EXERCISE DIRECTIONS> Rewrite all of the lines below, including their requests, and scale every coordinate in the answers by 1.8, rounding each result to a whole number with halves going up. Leave the pictures out.

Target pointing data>
━━━

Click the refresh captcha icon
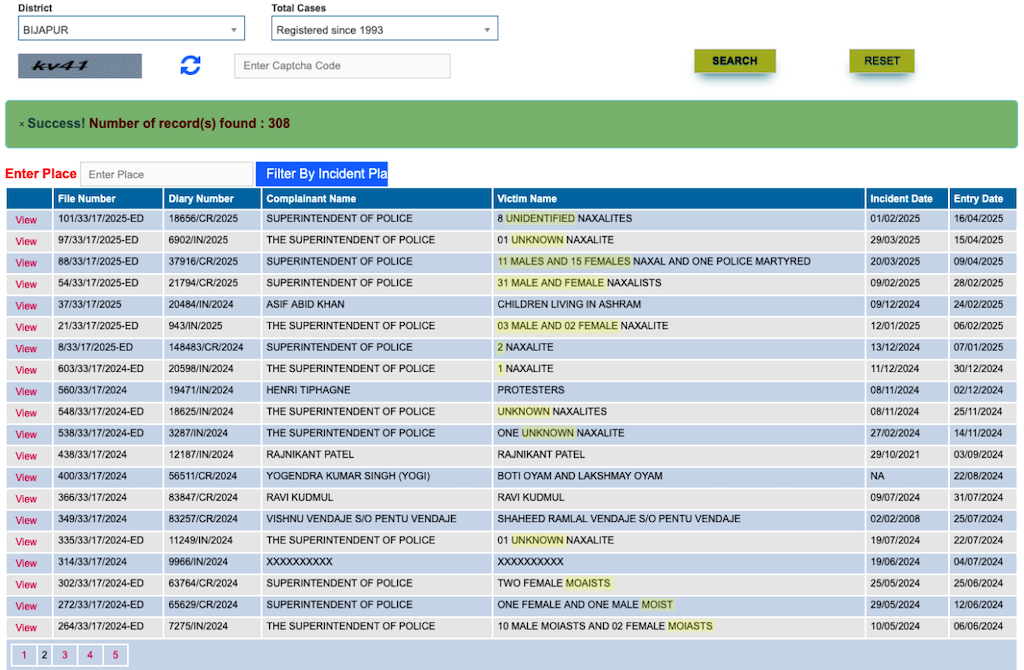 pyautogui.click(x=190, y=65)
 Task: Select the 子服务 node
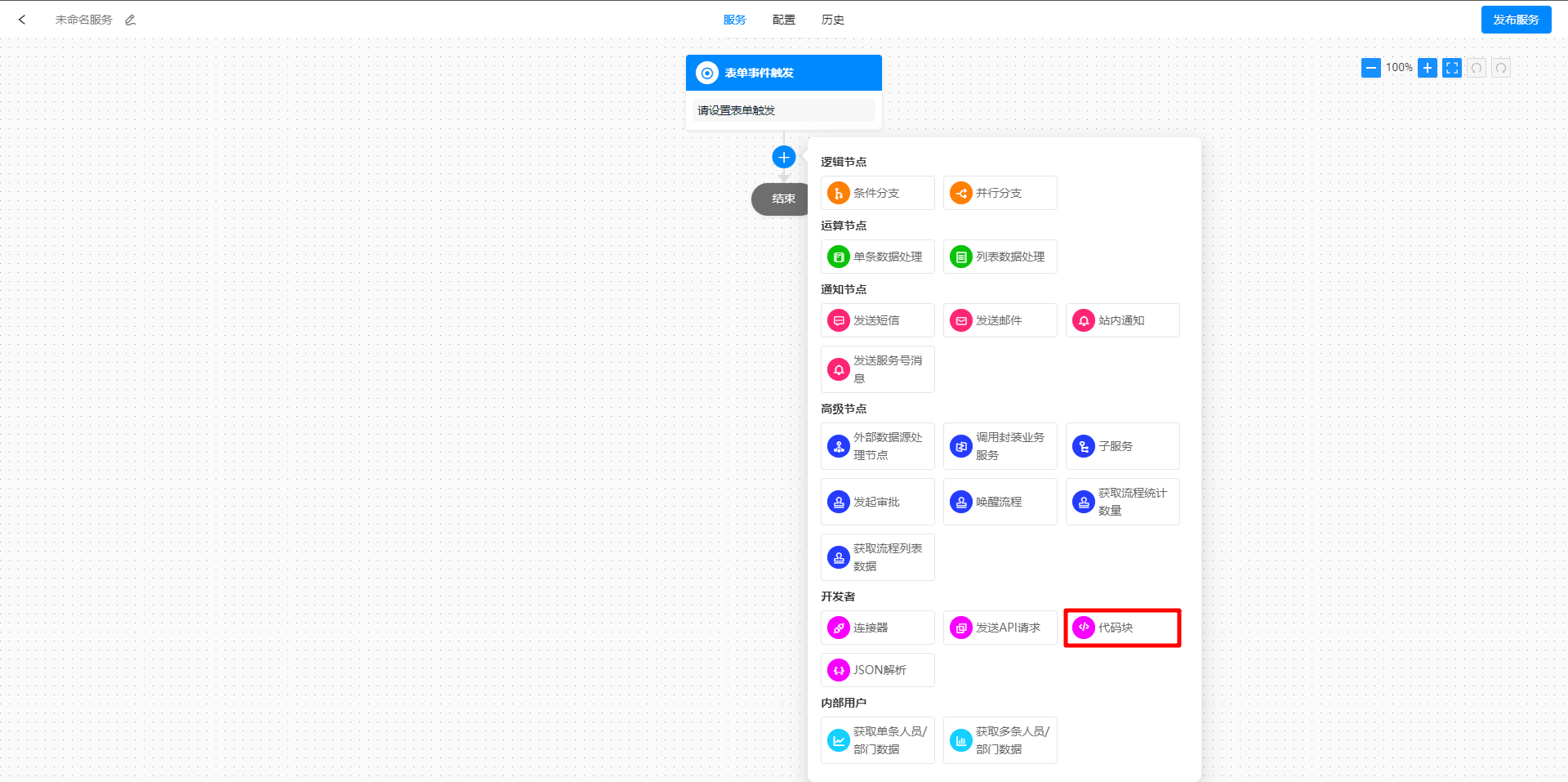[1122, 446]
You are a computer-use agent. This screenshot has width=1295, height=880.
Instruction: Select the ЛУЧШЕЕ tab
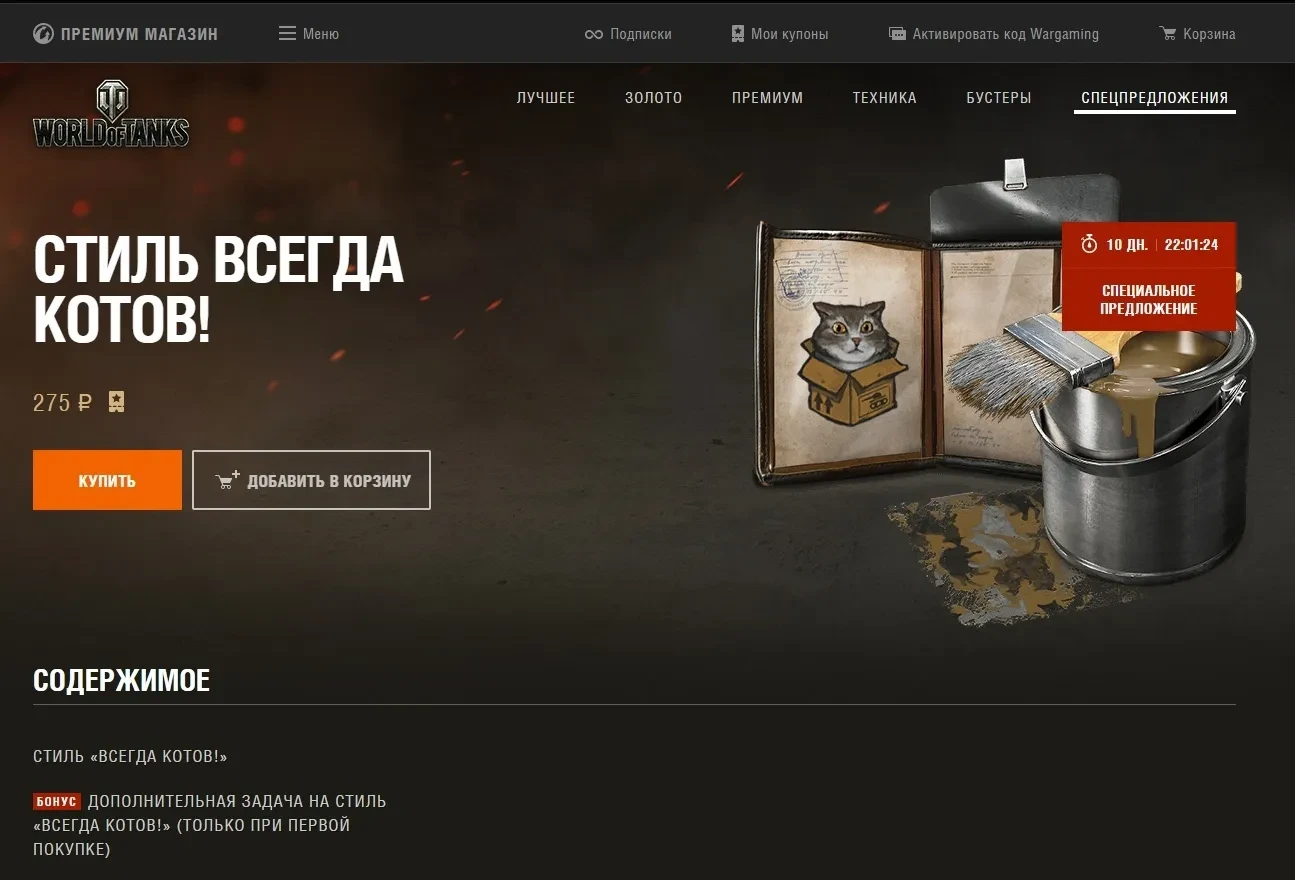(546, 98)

━━━

RESULT OF THE TASK>
Click the refresh captcha icon
 pyautogui.click(x=342, y=117)
 Task: Select the 子服务 node
[2020, 803]
You are a computer-use agent. This screenshot has width=1295, height=880.
Instruction: Select the ЛУЧШЕЕ tab
(983, 176)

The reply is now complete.